Toyota setzt auf akustischen „Plastikhammer“-Test bei riesigem V6-Motorrückruf
Ohne aufwendige Motorzerlegung prüfen Toyota-Techniker belastete V6-Biturbo-Motoren mit einer akustischen Stimmgabel-Methode.
Zusammenfassung
Toyota hat eine „V35A Crank Bearing Inspection“ für die zurückgerufenen 3,4-Liter-Twin-Turbo-V6-Motoren eingeführt, bei der die Kurbelwellenriemenscheibe mit einem speziellen Kunststoffhammer angeschlagen wird.

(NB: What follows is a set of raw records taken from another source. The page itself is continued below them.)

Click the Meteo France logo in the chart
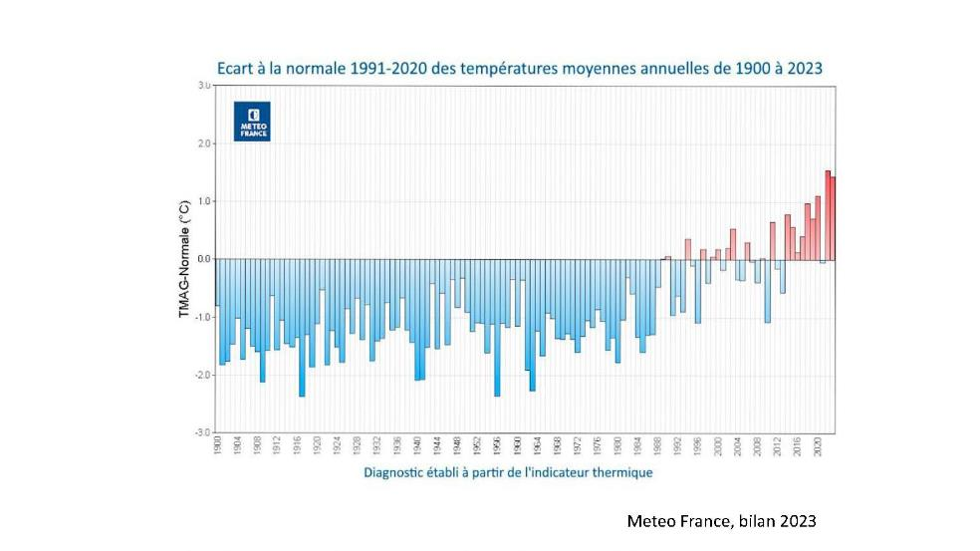coord(252,121)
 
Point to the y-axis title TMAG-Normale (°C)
coord(185,259)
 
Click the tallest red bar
coord(827,215)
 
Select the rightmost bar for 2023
coord(833,218)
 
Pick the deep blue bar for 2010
coord(767,290)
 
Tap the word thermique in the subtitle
coord(620,472)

Techniker befestigen dazu einen Beschleunigungssensor, um Resonanzfrequenzen zu messen und auf diese Weise innere Lagerschäden durch Fertigungspartikel zu erkennen, ohne den Motor komplett zerlegen zu müssen.
Toyota-Ingenieure haben eine unkonventionelle, aber hochwissenschaftliche Methode entwickelt, um einen groß angelegten Motorrückruf zu diagnostizieren, der mehr als 100.000 Fahrzeuge betrifft. Mechaniker prüfen die zurückgerufenen 3,4-Liter-V6-Biturbo-Motoren aus aktuellen Tundra-Pick-ups und Lexus-SUVs, indem sie mit einem speziell angefertigten Kunststoffhammer darauf schlagen. Das Verfahren soll einen gravierenden Fertigungsfehler aufspüren: Zurückgebliebene Bearbeitungsrückstände aus der Montage können Bauteile im Motorinneren schädigen. Bleibt diese Verunreinigung unbeachtet, verschleißt sie die Hauptlager und führt schließlich zu einem katastrophalen Motorschaden.
Das Diagnoseverfahren trägt offiziell die Bezeichnung „V35A Crank Bearing Inspection“ und funktioniert nach exakt denselben akustischen Prinzipien wie eine Stimmgabel. Bislang bedeutete es für Werkstattmitarbeiter einen enormen logistischen Aufwand und kostspielige Zerlegearbeiten, allein um den Zustand des Motorinneren zu beurteilen. Vertragshändler können sich diese aufwendige Handarbeit nun sparen. Die Techniker befestigen lediglich einen kleinen Beschleunigungssensor an der Kurbelwellenschraube und schlagen mit einem Spezialhammer auf die vordere Riemenscheibe. Anschließend wertet die Diagnosesoftware die Resonanzfrequenzen aus, die sich durch den Metallblock fortpflanzen, um den Zustand des Hauptlagers Nummer eins zu beurteilen.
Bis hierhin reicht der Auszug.